How to Use the Contrast Ratio Grid Analyzer
Paste your brand or design system color palette into the input field on the left. You can enter colors as HEX codes (with or without the # prefix, both 3-digit and 6-digit formats are accepted), RGB values such as rgb(37, 99, 235), or HSL values such as hsl(221, 83%, 53%). Separate multiple colors with commas or line breaks. The grid regenerates instantly as you type.
Once the matrix appears, each row represents a foreground (text) color and each column represents a background color. The intersecting cell shows the calculated WCAG contrast ratio, a text sample rendered with that exact foreground and background combination, and a Pass or Fail badge based on the standard selected in the toggle. Use the hover effect to track a specific row or column across a large palette.
Reading the Contrast Scale
A ratio of 7:1 or higher means the color pair passes WCAG AAA and is excellent for all text sizes. Ratios between 4.5:1 and 6.99:1 pass WCAG AA for normal text. Ratios between 3:1 and 4.49:1 are only acceptable for large text (18pt or 14pt bold) and non-text UI components. Anything below 3:1 fails all WCAG standards for meaningful content.
The WCAG 2.1 Contrast Ratio Formula Explained
The WCAG contrast ratio is calculated as (L1 + 0.05) / (L2 + 0.05), where L1 is the relative luminance of the lighter color and L2 is the relative luminance of the darker color. This formula was derived from psychophysical research on human contrast sensitivity and ensures a consistent measurement independent of the display device.
Relative luminance is not the same as raw brightness. It corrects for the non-linear way sRGB encodes light. Each RGB channel is first normalized from a 0-255 integer to a 0-1 decimal. Values at or below 0.03928 are divided by 12.92 (the linear segment). Values above 0.03928 use the formula ((value + 0.055) / 1.055) raised to the power of 2.4. The three linearized channels are then combined as: 0.2126 times R plus 0.7152 times G plus 0.0722 times B. The green channel carries the most weight because the human eye contains far more green-sensitive cone cells than red or blue.

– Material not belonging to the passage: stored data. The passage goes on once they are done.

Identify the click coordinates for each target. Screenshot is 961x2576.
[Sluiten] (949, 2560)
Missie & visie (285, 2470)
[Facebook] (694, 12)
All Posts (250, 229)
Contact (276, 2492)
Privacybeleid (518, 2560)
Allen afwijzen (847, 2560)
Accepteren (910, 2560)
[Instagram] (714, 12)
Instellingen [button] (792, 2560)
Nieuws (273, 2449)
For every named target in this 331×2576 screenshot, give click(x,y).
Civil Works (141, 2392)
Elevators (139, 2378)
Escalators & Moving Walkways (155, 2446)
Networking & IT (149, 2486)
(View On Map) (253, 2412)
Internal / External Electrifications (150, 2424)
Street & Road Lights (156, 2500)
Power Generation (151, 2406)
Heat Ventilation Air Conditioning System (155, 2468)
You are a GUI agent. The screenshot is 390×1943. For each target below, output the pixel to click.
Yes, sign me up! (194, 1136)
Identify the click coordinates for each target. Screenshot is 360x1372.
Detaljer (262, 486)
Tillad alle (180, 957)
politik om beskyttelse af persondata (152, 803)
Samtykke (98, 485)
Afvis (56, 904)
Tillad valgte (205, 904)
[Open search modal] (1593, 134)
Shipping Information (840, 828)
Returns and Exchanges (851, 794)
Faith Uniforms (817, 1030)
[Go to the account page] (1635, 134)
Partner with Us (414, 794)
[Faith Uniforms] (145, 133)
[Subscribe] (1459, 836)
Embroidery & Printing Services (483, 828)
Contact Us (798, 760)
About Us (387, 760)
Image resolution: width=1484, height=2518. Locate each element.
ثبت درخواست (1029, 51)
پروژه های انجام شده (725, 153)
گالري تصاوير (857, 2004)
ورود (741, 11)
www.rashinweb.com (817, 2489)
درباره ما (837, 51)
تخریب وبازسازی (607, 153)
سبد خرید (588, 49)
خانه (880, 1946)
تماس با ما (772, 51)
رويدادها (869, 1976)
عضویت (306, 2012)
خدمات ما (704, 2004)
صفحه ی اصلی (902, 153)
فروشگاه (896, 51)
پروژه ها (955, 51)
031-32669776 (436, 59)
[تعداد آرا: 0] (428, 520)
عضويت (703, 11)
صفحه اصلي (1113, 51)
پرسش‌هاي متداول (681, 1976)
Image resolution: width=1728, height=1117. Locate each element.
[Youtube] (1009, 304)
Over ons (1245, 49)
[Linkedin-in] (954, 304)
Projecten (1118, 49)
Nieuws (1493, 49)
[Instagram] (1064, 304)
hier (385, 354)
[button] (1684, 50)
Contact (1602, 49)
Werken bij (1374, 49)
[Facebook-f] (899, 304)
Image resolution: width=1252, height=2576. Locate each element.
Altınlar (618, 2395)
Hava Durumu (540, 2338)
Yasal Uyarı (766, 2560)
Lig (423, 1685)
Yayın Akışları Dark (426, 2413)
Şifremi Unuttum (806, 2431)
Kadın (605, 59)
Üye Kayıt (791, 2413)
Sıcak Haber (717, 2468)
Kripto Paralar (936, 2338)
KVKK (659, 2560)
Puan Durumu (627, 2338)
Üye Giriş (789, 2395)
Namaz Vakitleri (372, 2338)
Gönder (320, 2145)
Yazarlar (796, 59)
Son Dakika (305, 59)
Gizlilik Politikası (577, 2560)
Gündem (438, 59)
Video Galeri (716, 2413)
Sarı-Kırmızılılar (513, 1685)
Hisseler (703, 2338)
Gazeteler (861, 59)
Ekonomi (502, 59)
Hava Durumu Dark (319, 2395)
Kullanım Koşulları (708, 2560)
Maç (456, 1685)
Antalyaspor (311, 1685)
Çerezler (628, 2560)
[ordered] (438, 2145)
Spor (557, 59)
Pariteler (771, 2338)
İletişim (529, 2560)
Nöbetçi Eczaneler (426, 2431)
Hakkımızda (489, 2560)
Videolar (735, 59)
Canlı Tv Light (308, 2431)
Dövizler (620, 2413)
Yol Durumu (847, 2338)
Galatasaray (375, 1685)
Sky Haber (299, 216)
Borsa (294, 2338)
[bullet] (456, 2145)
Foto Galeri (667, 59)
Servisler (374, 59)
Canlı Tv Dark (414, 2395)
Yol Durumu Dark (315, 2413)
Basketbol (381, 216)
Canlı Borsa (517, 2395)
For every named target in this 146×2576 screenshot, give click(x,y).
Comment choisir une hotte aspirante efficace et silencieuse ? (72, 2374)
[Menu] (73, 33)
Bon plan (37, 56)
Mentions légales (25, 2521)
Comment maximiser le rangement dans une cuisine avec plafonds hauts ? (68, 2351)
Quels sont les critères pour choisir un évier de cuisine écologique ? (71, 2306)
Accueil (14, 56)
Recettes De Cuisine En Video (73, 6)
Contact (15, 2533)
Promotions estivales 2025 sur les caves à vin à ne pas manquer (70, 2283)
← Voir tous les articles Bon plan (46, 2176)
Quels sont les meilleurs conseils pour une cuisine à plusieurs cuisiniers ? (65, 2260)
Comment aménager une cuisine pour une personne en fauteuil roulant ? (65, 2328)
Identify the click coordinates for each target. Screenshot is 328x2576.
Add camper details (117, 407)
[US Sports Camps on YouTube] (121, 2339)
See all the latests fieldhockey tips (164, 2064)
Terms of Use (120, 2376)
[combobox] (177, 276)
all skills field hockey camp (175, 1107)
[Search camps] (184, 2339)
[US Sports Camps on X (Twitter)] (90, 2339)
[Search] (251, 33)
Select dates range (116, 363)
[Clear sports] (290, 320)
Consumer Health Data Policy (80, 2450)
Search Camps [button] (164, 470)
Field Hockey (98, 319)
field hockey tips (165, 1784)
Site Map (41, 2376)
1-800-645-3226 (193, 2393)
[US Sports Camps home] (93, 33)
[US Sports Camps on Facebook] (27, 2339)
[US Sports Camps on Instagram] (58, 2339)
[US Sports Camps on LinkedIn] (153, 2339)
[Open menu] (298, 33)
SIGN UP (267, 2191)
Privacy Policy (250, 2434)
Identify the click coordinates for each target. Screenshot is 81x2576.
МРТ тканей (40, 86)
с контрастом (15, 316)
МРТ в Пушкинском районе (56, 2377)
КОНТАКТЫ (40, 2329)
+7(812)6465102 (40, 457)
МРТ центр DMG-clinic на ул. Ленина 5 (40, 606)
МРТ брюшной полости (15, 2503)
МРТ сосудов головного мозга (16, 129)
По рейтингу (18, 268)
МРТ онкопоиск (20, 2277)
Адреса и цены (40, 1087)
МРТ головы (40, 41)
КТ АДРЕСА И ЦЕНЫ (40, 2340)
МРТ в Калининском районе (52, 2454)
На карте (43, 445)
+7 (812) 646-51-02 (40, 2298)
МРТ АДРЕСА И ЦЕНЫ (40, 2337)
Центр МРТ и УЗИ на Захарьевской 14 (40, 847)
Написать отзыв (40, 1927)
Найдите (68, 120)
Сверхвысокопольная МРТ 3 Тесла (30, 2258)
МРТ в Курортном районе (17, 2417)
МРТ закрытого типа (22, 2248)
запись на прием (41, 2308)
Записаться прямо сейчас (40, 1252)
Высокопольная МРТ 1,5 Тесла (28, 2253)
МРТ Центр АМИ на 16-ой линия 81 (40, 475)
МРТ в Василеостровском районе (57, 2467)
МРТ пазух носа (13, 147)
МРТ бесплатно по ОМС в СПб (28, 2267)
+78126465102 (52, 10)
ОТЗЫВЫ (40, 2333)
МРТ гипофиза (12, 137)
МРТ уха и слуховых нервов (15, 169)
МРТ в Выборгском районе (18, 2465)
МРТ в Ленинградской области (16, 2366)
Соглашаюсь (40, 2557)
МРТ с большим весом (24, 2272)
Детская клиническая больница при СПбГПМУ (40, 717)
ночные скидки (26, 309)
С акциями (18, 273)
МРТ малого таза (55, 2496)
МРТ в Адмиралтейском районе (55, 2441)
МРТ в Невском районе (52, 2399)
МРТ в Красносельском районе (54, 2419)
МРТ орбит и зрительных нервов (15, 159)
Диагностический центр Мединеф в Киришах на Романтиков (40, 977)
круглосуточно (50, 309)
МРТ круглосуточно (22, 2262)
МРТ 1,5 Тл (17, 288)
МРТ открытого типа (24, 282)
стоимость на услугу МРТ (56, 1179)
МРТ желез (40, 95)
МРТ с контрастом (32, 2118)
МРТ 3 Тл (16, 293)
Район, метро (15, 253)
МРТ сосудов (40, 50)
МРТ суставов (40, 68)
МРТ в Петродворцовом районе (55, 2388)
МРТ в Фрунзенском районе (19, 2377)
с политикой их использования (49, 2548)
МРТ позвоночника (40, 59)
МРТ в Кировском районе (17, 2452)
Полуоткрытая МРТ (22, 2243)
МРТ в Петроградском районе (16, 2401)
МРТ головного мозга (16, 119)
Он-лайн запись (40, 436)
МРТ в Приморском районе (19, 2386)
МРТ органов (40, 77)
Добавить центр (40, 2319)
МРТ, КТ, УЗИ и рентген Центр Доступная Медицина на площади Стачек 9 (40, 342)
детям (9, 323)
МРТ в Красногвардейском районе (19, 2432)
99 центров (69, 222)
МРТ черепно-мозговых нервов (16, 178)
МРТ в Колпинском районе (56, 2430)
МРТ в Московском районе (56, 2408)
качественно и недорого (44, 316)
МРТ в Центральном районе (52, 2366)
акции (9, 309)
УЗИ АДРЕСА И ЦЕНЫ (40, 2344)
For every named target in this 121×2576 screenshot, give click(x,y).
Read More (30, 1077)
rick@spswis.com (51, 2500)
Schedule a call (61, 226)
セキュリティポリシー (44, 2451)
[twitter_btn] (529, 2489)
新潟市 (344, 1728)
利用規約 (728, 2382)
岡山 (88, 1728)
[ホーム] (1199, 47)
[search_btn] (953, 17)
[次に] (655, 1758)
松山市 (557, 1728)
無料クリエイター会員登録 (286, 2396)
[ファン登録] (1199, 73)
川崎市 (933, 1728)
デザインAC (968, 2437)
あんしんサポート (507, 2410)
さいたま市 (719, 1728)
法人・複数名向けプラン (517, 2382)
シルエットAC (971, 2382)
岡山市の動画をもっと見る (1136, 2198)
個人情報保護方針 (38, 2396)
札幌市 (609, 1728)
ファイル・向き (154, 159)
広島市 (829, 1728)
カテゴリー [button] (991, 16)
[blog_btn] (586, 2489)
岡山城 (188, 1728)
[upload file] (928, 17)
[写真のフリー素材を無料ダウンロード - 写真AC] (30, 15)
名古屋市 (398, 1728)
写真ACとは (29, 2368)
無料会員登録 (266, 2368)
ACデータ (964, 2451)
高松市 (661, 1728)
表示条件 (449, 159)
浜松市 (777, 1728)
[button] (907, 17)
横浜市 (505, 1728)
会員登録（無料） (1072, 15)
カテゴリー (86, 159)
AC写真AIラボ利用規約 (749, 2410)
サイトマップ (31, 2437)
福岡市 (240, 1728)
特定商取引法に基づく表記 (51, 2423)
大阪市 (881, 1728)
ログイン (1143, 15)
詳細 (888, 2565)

Why Color Alone Is Not Enough
WCAG contrast ratios measure luminance contrast only, which strips hue information entirely. This is intentional: approximately 8 percent of men and 0.5 percent of women have some form of color vision deficiency (color blindness). A red button on a green background may appear to have strong contrast to a trichromat viewer but is nearly invisible to someone with deuteranopia (the most common form of red-green color blindness). The luminance formula catches these cases because the luminance values of typical reds and greens are often very similar despite appearing dramatically different in hue.
This means passing the WCAG luminance contrast test is necessary but not sufficient for full accessibility. Supplementary measures include not relying on color alone to convey meaning, adding visible text labels or icons, and testing designs in grayscale to verify structure remains clear.